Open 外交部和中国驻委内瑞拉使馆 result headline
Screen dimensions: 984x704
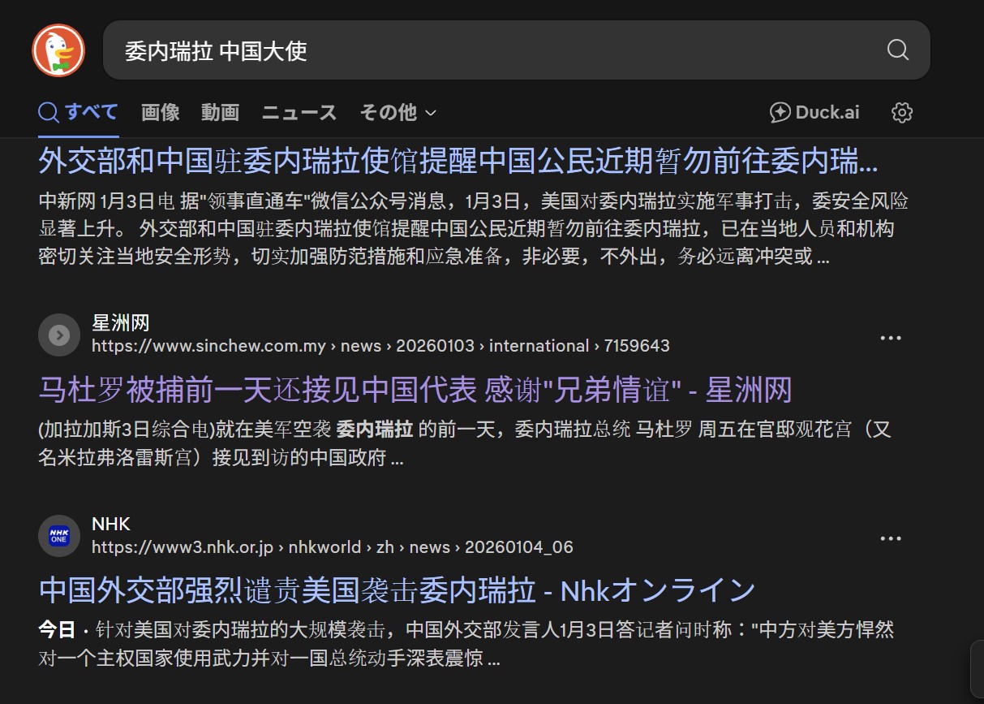[x=458, y=162]
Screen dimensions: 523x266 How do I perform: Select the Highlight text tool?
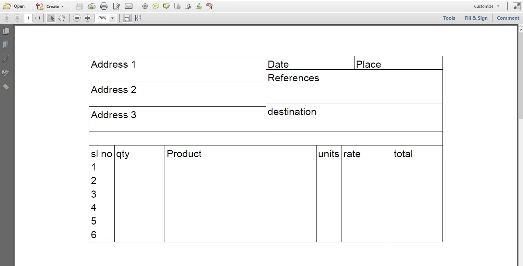167,6
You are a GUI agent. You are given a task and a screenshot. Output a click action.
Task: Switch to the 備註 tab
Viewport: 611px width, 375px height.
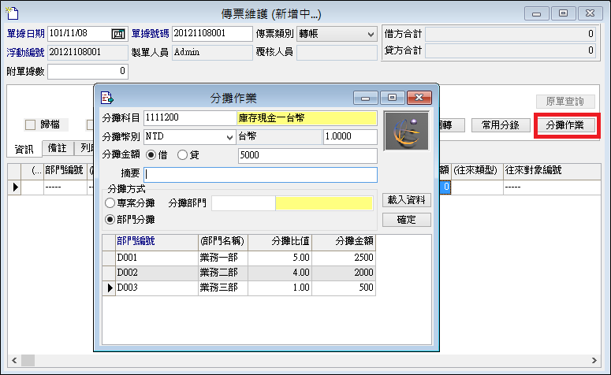coord(57,148)
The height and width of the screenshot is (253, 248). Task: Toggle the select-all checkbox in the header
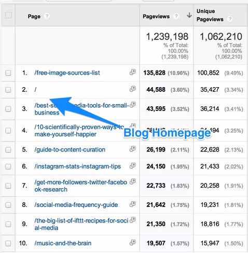coord(8,15)
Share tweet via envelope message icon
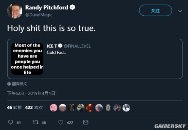The image size is (188, 130). point(86,122)
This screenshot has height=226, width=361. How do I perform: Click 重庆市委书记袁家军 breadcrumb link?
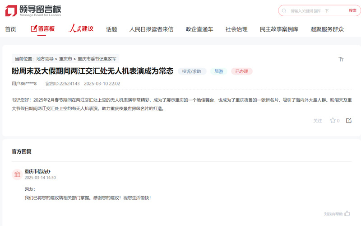pos(97,59)
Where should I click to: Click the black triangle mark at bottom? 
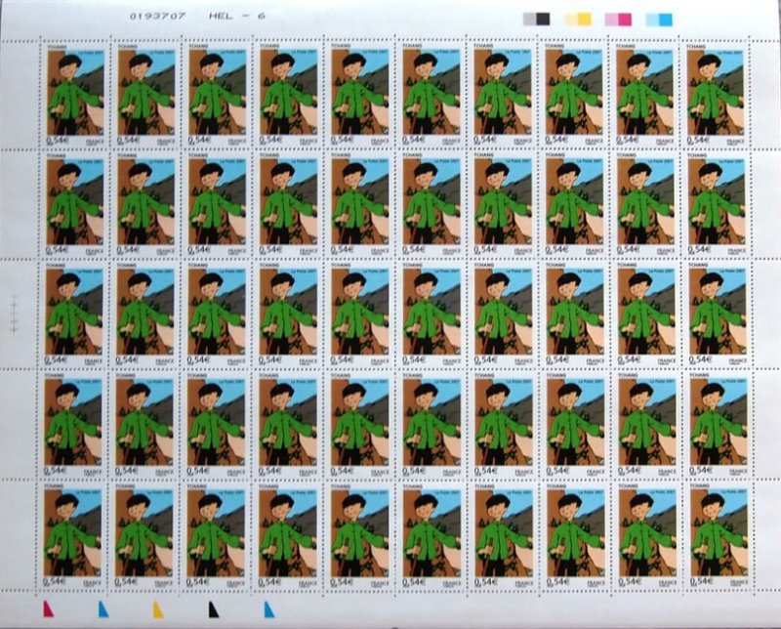(x=212, y=609)
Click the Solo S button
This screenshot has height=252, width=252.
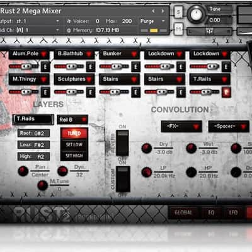(x=178, y=12)
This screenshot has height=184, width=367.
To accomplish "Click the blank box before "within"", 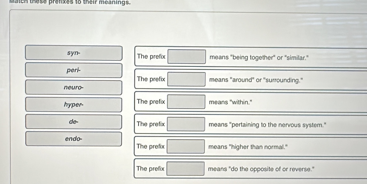I will (187, 102).
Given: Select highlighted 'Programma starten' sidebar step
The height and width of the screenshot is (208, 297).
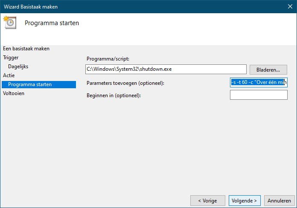Looking at the screenshot, I should coord(30,84).
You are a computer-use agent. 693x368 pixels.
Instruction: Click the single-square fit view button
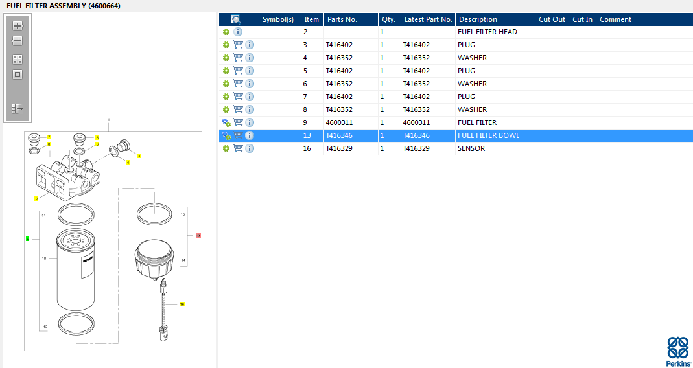coord(18,74)
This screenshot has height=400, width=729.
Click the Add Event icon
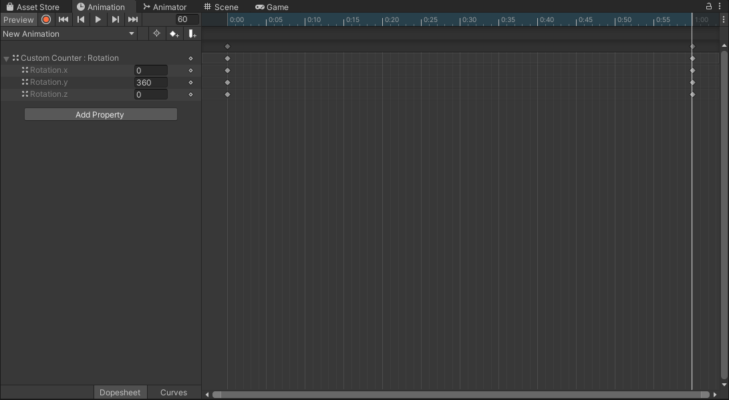click(192, 33)
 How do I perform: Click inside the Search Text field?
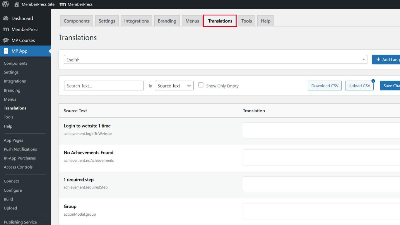click(x=104, y=85)
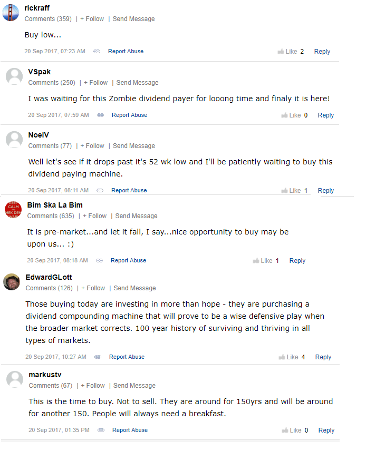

→ The task
Look through the entries above and report the number of lines that contain "agent". Write only the number.

→ Problem solution
2